TEXT START
Disciplinary for imposing Christian views on a Muslim employee was not discriminatory
Fri 03 Jun 2016
Religious discrimination cases are inherently tricky to deal with, especially where the religious beliefs of two employees conflict. If a conflict arises between two employees based on their respective religious beliefs, and the employer decides to take action, it should do so on the basis of any misconduct on the part of one or other employee, rather than to their religious belief itself. The employer should also ensure that any steps taken are reasonable and proportionate. The recent case of Wasteney v East London NHS Trust, which has attracted national media coverage, demonstrates how this can work in practice.
This case concerned a Christian NHS manager, Ms Wasteney (the Claimant), and a Muslim junior member of staff. Ms Wasteney described herself as a “born-again Christian”. She started working at the Trust in 2007, and in 2011 launched an initiative in which volunteers from her church provided religious services at the mental health services facility at which she was a Head. Concerns regarding improper pressure on staff and service users led the Trust to suspend the religious services. Ms Wasteney was informally advised on the need to maintain boundaries between her spiritual and professional life.
TEXT END
PROVIDED INFORMATION START
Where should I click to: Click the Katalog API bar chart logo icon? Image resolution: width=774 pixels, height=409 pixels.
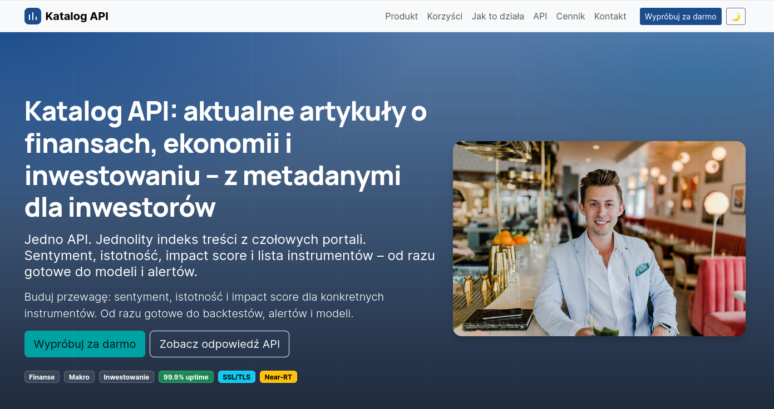point(33,16)
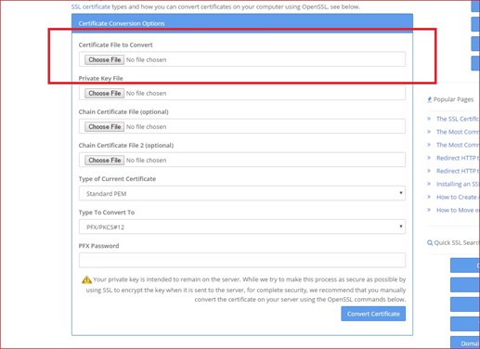This screenshot has width=480, height=349.
Task: Choose file for Chain Certificate File (optional)
Action: [x=105, y=126]
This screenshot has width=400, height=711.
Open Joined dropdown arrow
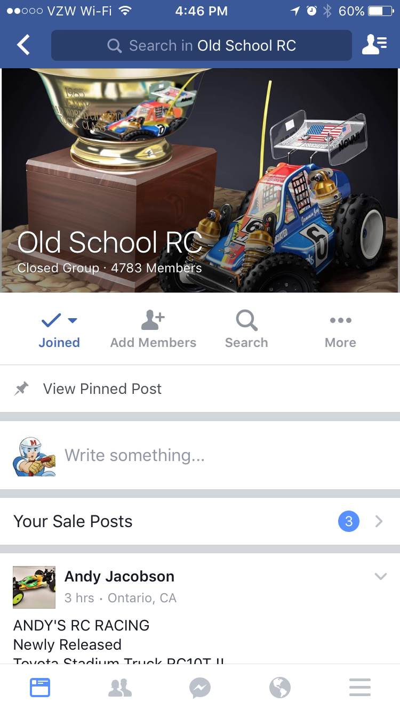pos(73,320)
PROVIDED INFORMATION END
# WORK TO BE COMPLETED
Using the article above on the Wasteney religious discrimination case, decide whether each statement agrees with it. For each, answer yes or no and quote the deciding words. (a) Ms Wasteney began working at the Trust in 2007. (b) The Trust suspended the religious services because of concerns about improper pressure on staff and service users. (c) The junior member of staff in the case was also a Christian.

# REPLY
(a) Yes: "She started working at the Trust in 2007"
(b) Yes: "Concerns regarding improper pressure on staff and service users led the Trust to suspend the religious services."
(c) No: "a Christian NHS manager, Ms Wasteney (the Claimant), and a Muslim junior member of staff"